Apparently, you are not the only one to have this problem - lots of gold sellers buy coins from this supplier, and the supplier knows that it is being dodgy and is changing their branding accordingly. All of these sellers have the same problem - 1 ounce coins that end up being 0.9 ounces from this supplier - and need to solve it, fast! How can you determine, out of n suppliers, which one is the cheating supplier with the minimum number of weighings on the pointer scale?


Your task is to write a program function that can solve this problem automatically for n suppliers. It's input includes:

  • an integer number of suppliers, n,
  • an oracle function that represents weighing a set of coins on the balance scale

It must take this information, calling this function a minimum number of times and returning, as output, the index number of the cheating supplier.

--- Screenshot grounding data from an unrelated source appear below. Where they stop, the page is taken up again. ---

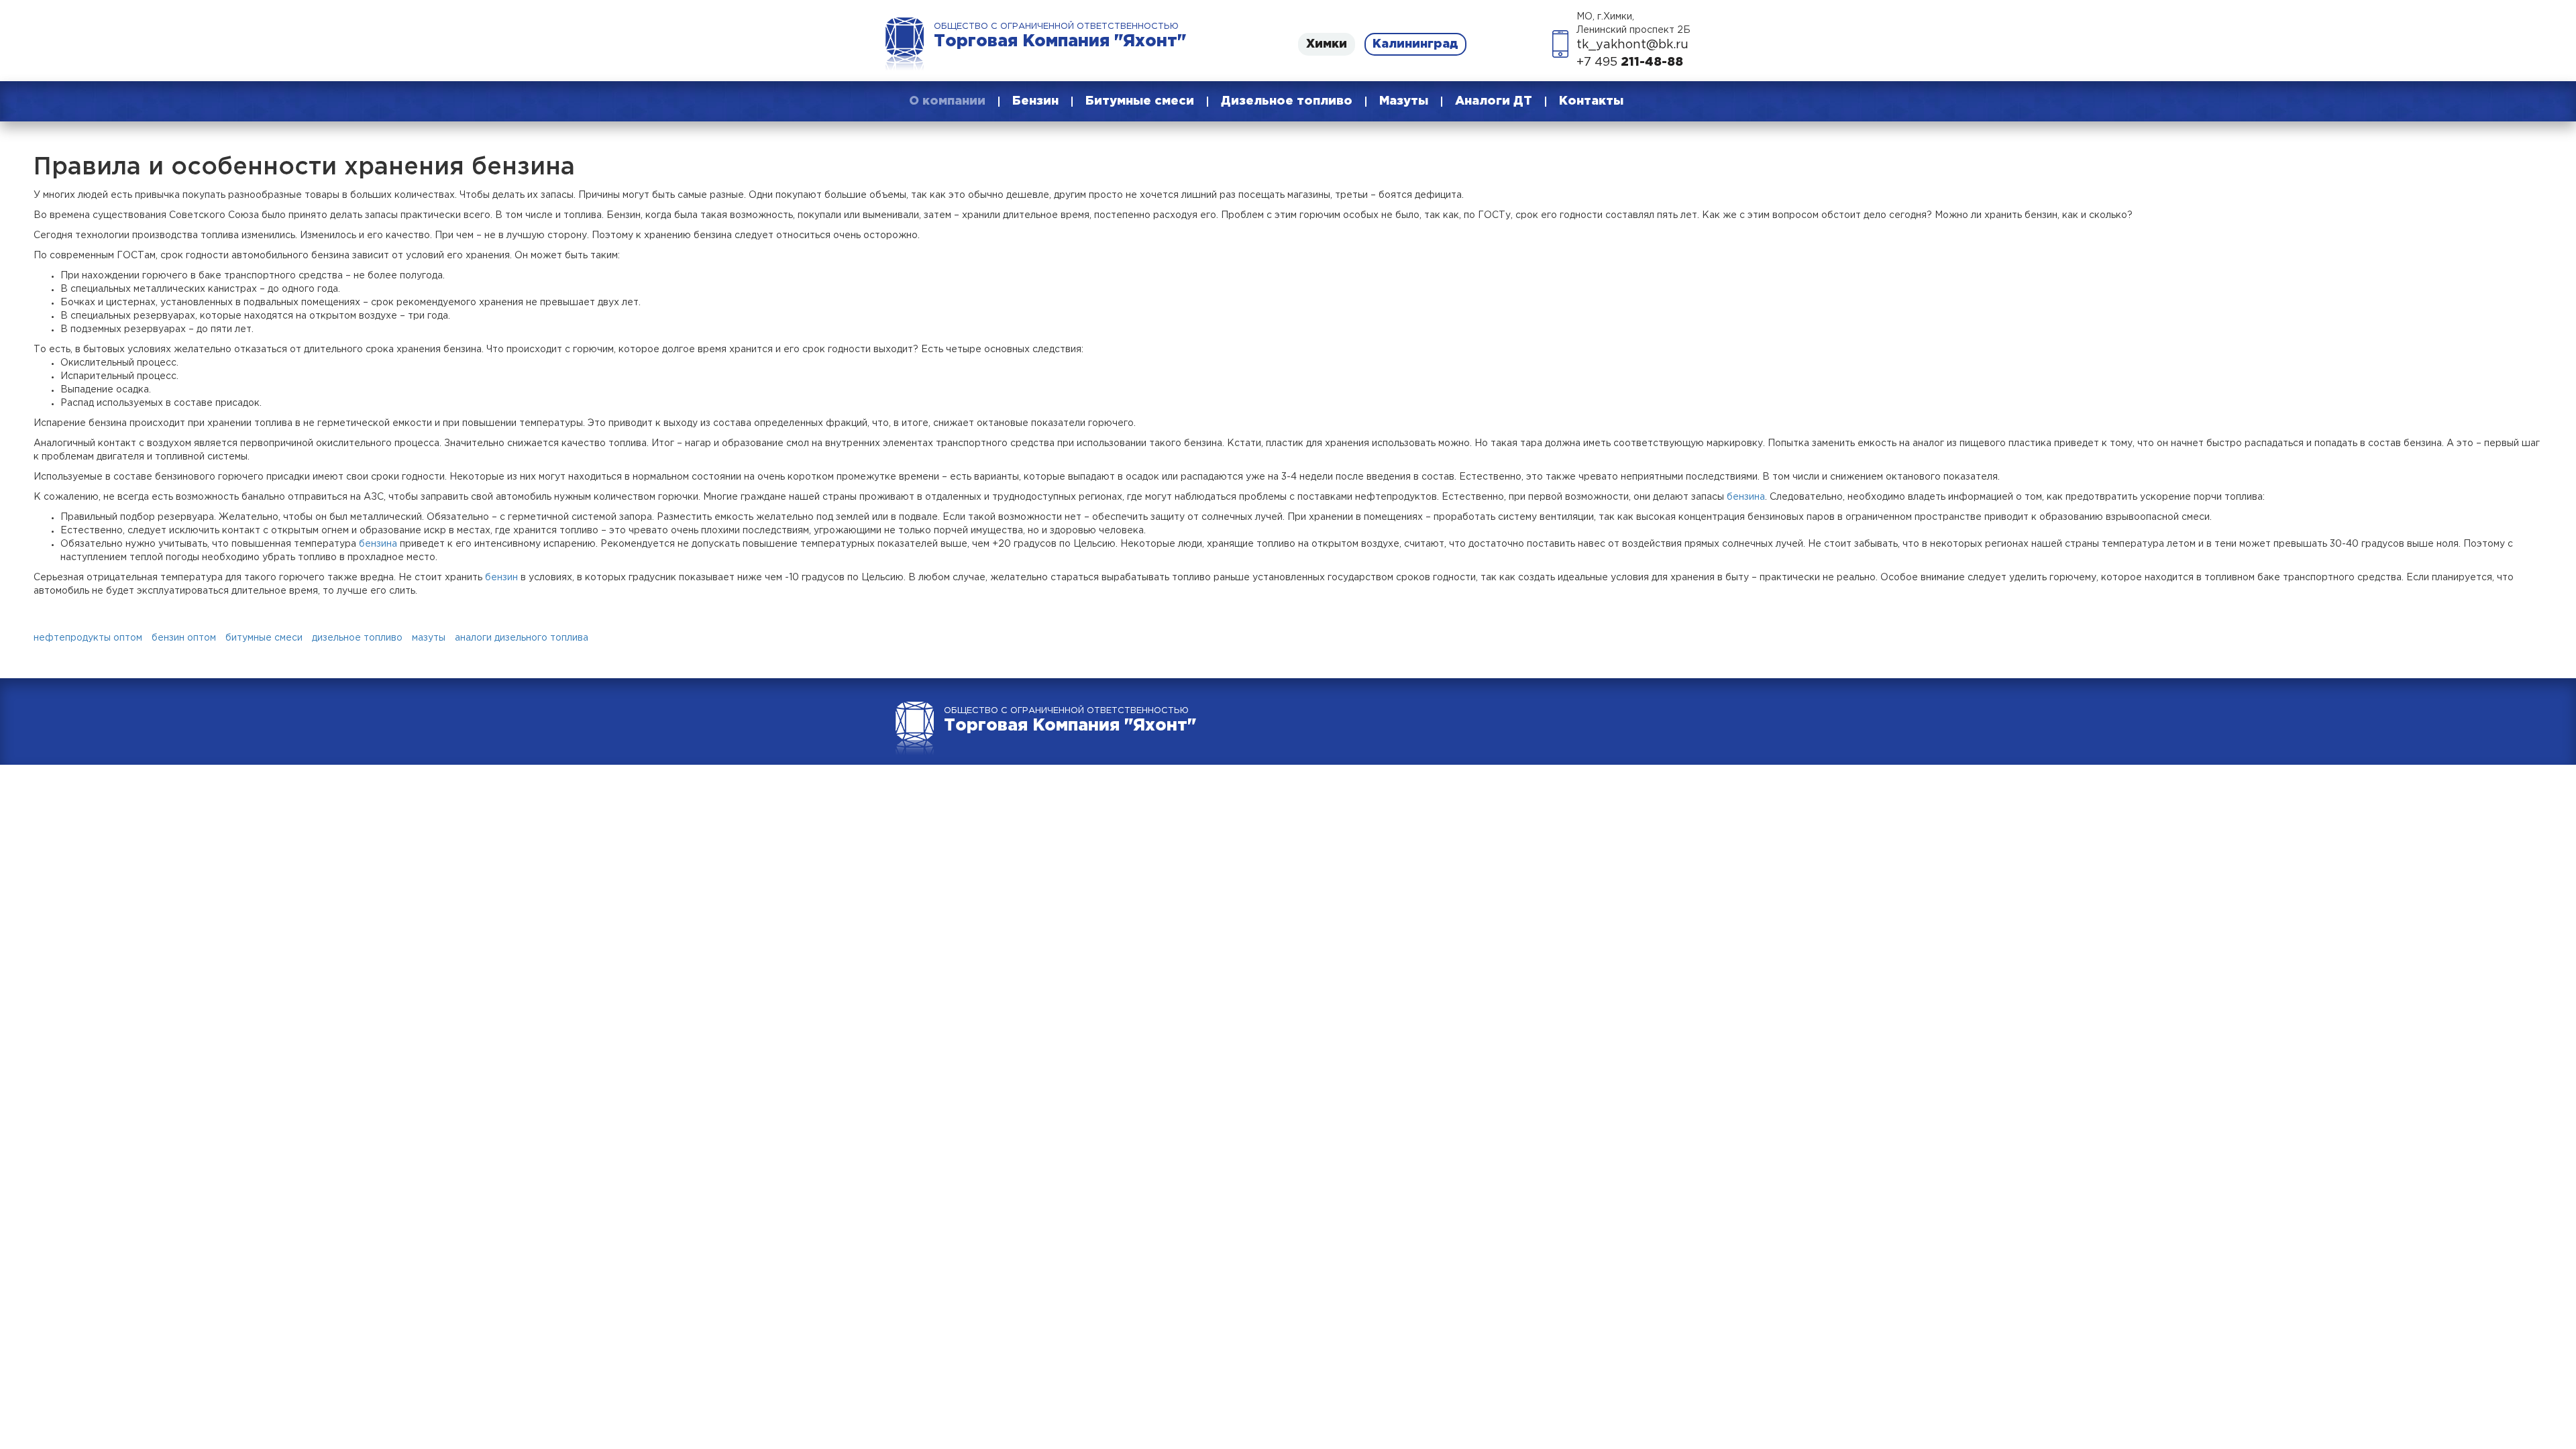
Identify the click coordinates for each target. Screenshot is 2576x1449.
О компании (947, 101)
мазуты (428, 638)
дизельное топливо (357, 638)
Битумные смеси (1139, 101)
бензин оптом (184, 638)
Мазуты (1403, 101)
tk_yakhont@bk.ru (1632, 45)
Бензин (1035, 101)
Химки (1326, 44)
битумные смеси (264, 638)
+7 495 (1629, 62)
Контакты (1591, 101)
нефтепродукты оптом (88, 638)
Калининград (1415, 44)
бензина (1746, 497)
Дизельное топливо (1286, 101)
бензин (501, 578)
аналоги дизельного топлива (521, 638)
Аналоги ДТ (1493, 101)
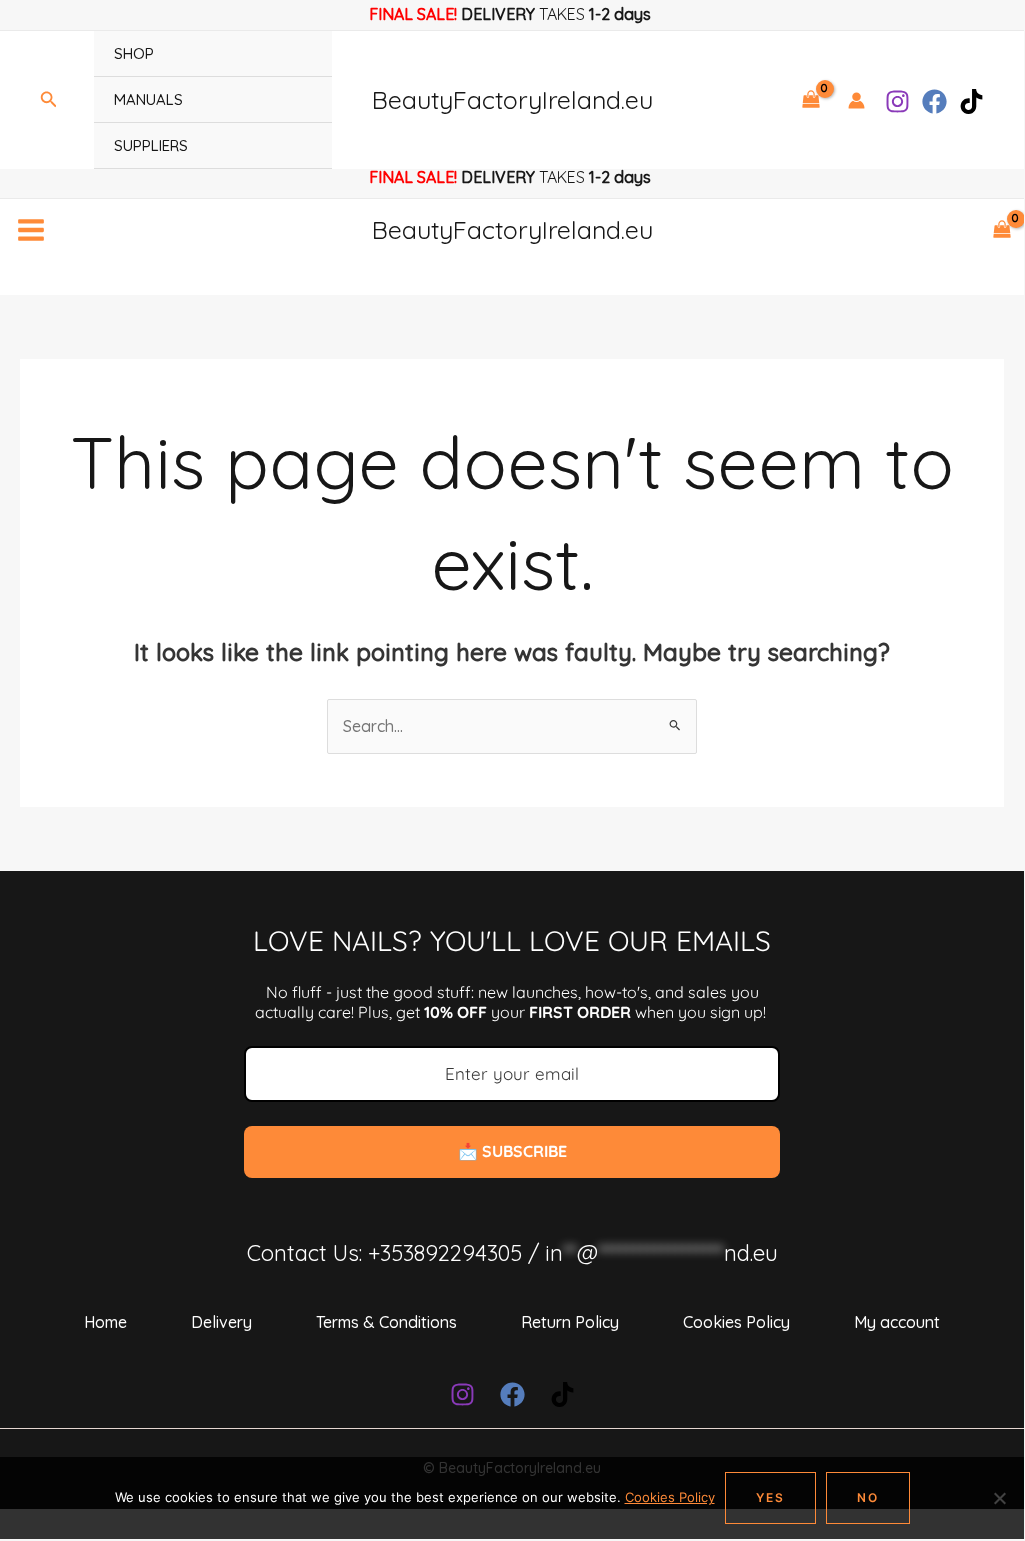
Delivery (221, 1322)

The oracle function has the following specifications:

  • It takes as input an int->int mapping (as an array or dictionary, whichever your language prefers) mapping each supplier index (from 0 to n-1) to a number of gold coins that you want to try weighing on the scale.
  • The returned output is the total weight, in ounces, of the coins put on the scale.
  • The function is in whatever format your language prefers for passing procedures as data. For instance, functional languages will pass lambdas, C will take a function pointer, Java 7 and earlier will take a functional interface. Languages that support none of these, but do support string execution, will take these as strings.
  • In those cases when the oracle can be stringified or otherwise inspected as data, you may assume that it is sufficiently obfuscated such that you cannot tell which supplier is cheating without executing it.

This is also code-golf: among the solutions that call the function the minimum number of times, the smallest solution in bytes is the winner!


NOTE: If your language does not support functions at all, but does support string execution, write your program as a standalone program - assume that the number of suppliers, followed by the oracle, will be passed into standard input. If your language does not support string execution, assume that a file path to a binary oracle will be provided instead.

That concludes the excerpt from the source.